> TEXT SEGMENT:
[Begin]

This article contains a short reminder of what Contract Testing is, how Spring Cloud Contract implements it, and how Spring Cloud Contract can be used in a polyglot world.

What is Contract Testing

In order to increase the certainty that our systems behave properly, we write different types of tests. According to the test pyramid the main types of tests are unit, integration, and UI. The more complex the tests, the more time and effort they require and the more brittle they become.

In a distributed system, one of the most frequent problems is testing integrations between applications. Let’s assume that your service sends a REST request to another application. When using Spring Boot, you can write a @SpringBootTest in which you test that behavior. You set up a Spring context, you prepare a request to be sent…​ and where do you send it? You haven’t started the other application, so you get a Connection Refused exception. You can try mocking the real HTTP call and returning a fake response. However, if you do that, you do not test any real HTTP integration, serialization and deserialization mechanisms, and so on. You could also start a fake HTTP server (for example, WireMock) and simulate how it should behave. The problem here is that you, as a client of an API, define how the server behaves. In other words, if you tell the fake server to return text testText when a request is sent to endpoint /myEndpoint, it does just that, even if the real server does not have such an endpoint. In short, the problem is that the stubs might not be reliable.

Another problem is integration with third-party systems. There may be a shared instance that breaks down every 5 minutes due to high load. In that situation we would like to stub that system out so that it doesn’t influence our integration tests, but we need those stubs to be reliable.

[End]

From the contract testing article above, return everything from "This article contains" down to "a polyglot world.", copied word for word.

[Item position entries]

[Begin]

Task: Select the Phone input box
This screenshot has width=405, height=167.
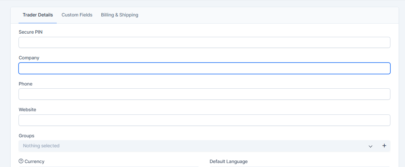Action: [x=204, y=94]
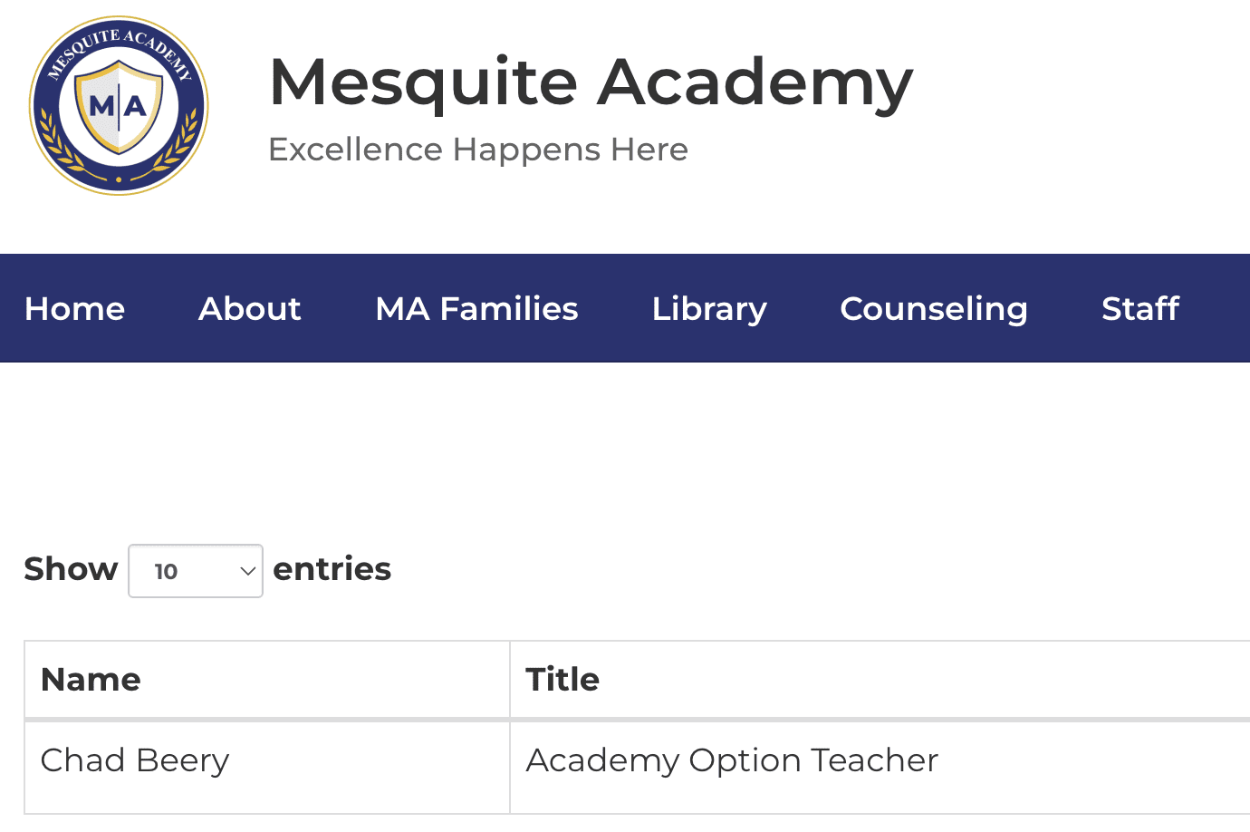Click the Excellence Happens Here tagline
This screenshot has height=832, width=1250.
[478, 150]
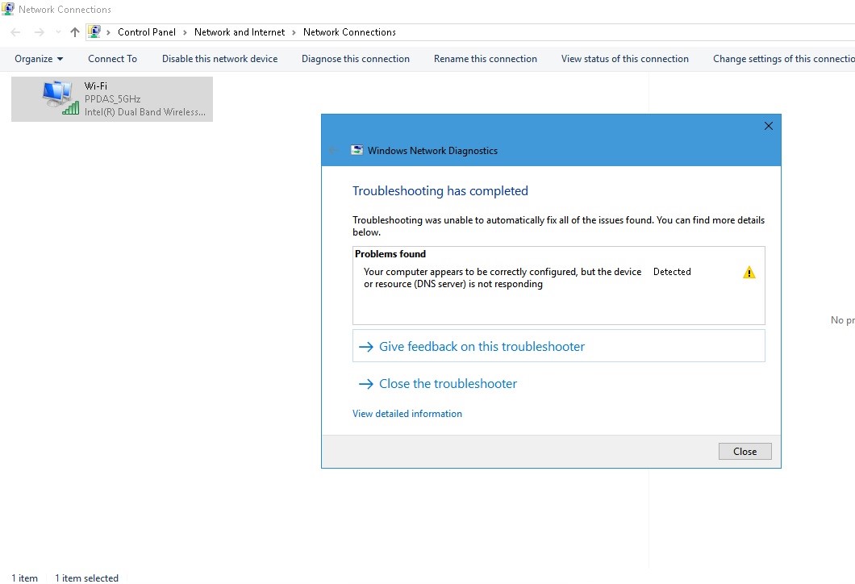Open the Organize dropdown menu

click(38, 58)
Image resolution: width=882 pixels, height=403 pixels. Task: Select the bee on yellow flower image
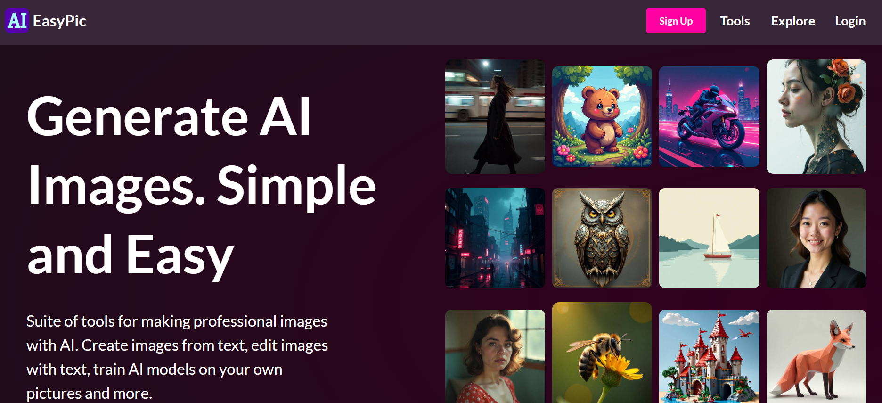point(602,353)
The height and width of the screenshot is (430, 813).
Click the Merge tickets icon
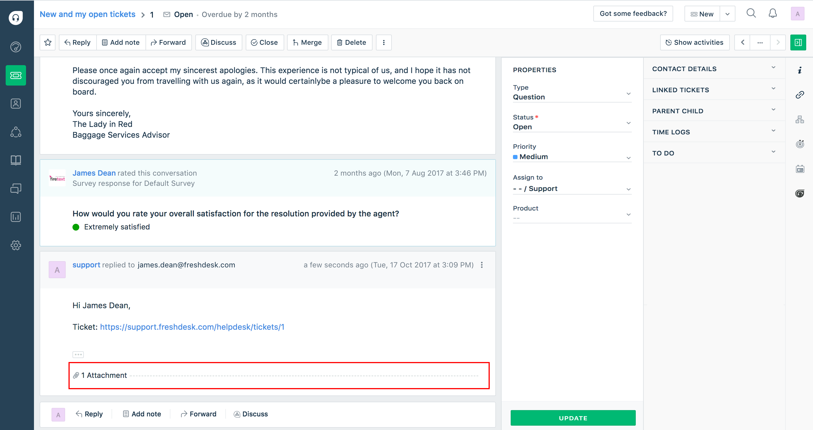(306, 42)
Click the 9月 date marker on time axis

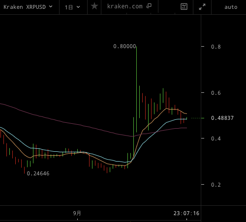(77, 213)
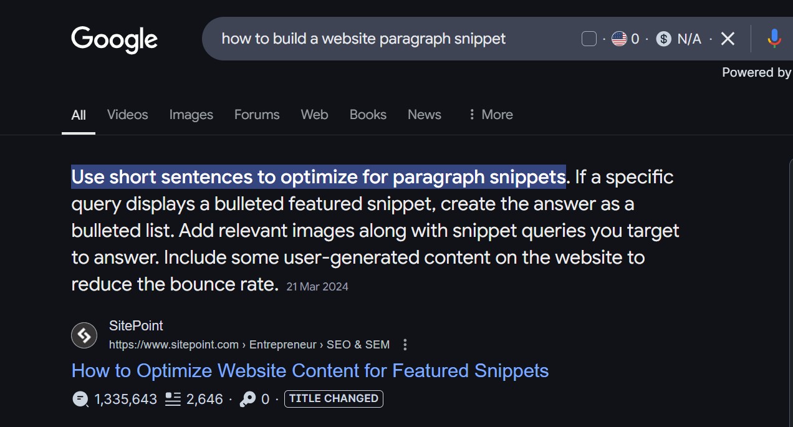Click the TITLE CHANGED badge
The height and width of the screenshot is (427, 793).
pos(334,399)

[End]

> ANSWER:
This article contains a short reminder of what Contract Testing is, how Spring Cloud Contract implements it, and how Spring Cloud Contract can be used in a polyglot world.